Auf Vermittlung der Jugendberufshilfe des Kommunalen Jobcenters hat es eine Kooperation mit der Friedrich-Ebert-Realschule vereinbart. Ziel ist es, junge Menschen für eine Ausbildung in der Altenpflege zu gewinnen.
Aktuell fehlen deutschlandweit derzeit rund 30 000 Fachkräfte. Aufgrund des demografischen Wandels dürfte diese Zahl nach Einschätzung von Experten bis 2020 auf bis zu 220 000 ansteigen - Zahlen, die auch vor den Altenheimen sowie den ambulanten Pflegediensten in Hamm nicht Halt machen. Allein zwischen August 2013 und Juli 2014 wurden über den Bezirk Hamm der Agentur für Arbeit 165 Fachkräfte in der Altenpflege gesucht.
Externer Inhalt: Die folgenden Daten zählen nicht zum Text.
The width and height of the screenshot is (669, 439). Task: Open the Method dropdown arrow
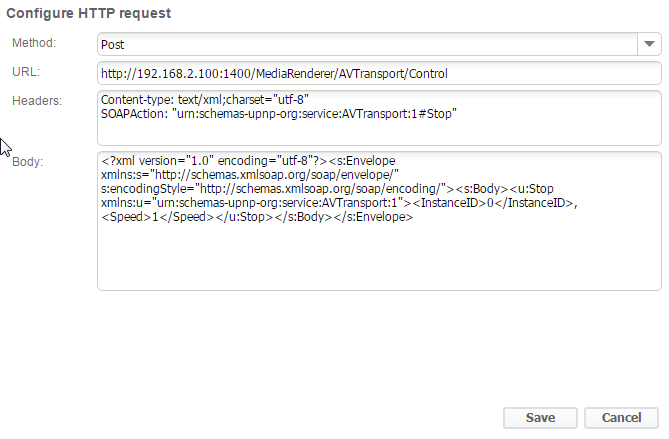tap(649, 44)
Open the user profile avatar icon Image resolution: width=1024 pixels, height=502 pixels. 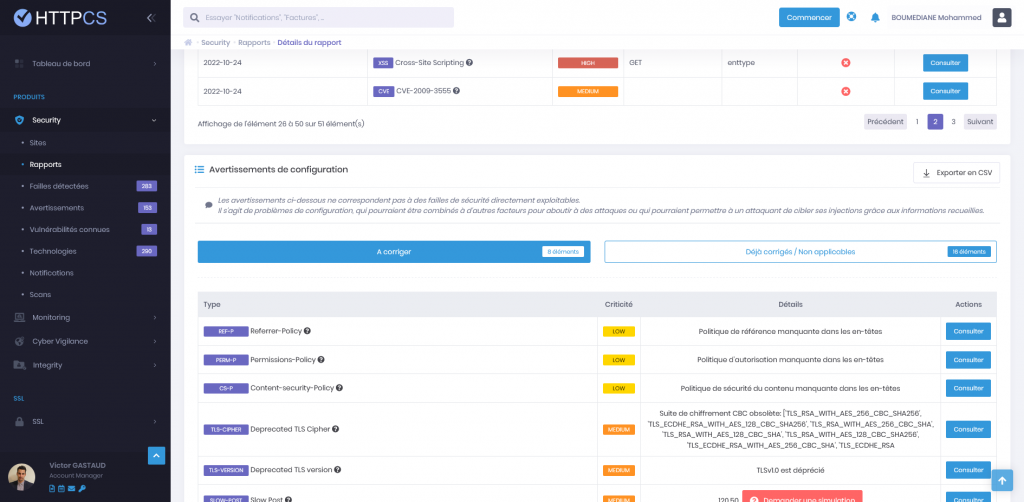(1002, 17)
Nur ein Tropfen auf den heißen Stein sind da die 25 angehenden Altenpfleger, die sich derzeit im Fachseminar für Altenpflege am Berufsförderungswerk (bfW) Hamm auf ihre Abschlussprüfung vorbereiten. "Ohne sich bewerben zu müssen, haben bereits alle eine Stelle gefunden", schilderte Christian Ley vom Fachseminar. Sie hätten sich den Arbeitsplatz aussuchen können. Regelmäßig erreichten ihn Nachfragen von Hammer Altenheimen nach Fachkräften.
Fachkräftemangel hat auch Hamm erreicht
Kommunen wie Solingen seien mittlerweile sogar so weit, dass sie Fachkräfte im Ausland - in diesem Fall Spanien - anwerben, wusste Manfred Hielen (Kommunales Jobcenter) zu berichten. Aber auch im Erzbistum Paderborn gebe es derartige Bestrebungen, schilderte Elisabeth Mischke, Leiterin des Altenheims St. Josefs. Aktuell gebe es in ihrem Haus noch keinen Fachkräftemangel. Um den auch in Zukunft zu verhindern, setzt das Altenheim auf die Ausbildung. "Aktuell haben wir elf Auszubildende."
Im Idealfall werden 2016 auch einige Entlassschüler der Friedrich-Ebert-Realschule eine Ausbildung im Herringer Altenheim beginnen. Nach Angaben von Susan Parsiani, die als Lehrerin an der Realschule arbeitet, wollen 15 bis 17 Schülerinnen der 9. Klassen an einem freiwilligen Projekt teilnehmen, das in zwei Wochen im Altenheim St. Josef beginnt. Bis zum Projektabschluss Mitte November werden immer mittwochs zwischen 14 und 16 Uhr verschiedene Themen aus dem Bereich der Altenpflege aufbereitet. Begleitet werden die Schülerinnen dabei von den Pflegefachkräften Justine John und Marlene Preuß, die beide im Altenheim St. Josef ihre Ausbildung absolviert haben.
Sie wollen unter anderem Themen wie die körperlichen Auswirkungen des Alterungsprozesses oder Krankheitsbilder im Alter darstellen. Mithilfe externer Kräfte sollen aber auch Themen wie "Wohnen im Alter" (Karin Korittke, Wohnungsagentur für Senioren und Behinderte) und "Ausbildung und Berufe in der Pflege" (Christian Ley) im Rahmen des Projekts, an dessen Ende die Teilnehmerinnen ein Zertifikat erhalten, besprochen werden. "Durch das praxisorientierte Projekt möchten wir bei den Schülern auch Hemmschwellen abbauen", formulierten Hie- len, Mischke und Parsiani sowie die beiden Bildungsbegleiter Matthias Kiening und Marlies Rogge-Apolte ein weiteres Ziel. "Wir hoffen, dass sich möglichst viele Teilnehmerinnen im Frühjahr für ein Praktikum bei uns und später für eine Ausbildung in der Altenpflege entscheiden", so Mischke, die es zudem freuen würde, wenn die Teilnehmerinnen als Multiplikatoren auftreten und Werbung für den Beruf des Altenpflegers betreiben könnten.
Derartige Kooperationen zwischen einer Schule und einer Pflegeeinrichtung kann sich Hielen auch an anderen Stellen im Hamm vorstellen - auch und gerade vorm Hintergrund des Fachkräftemangels.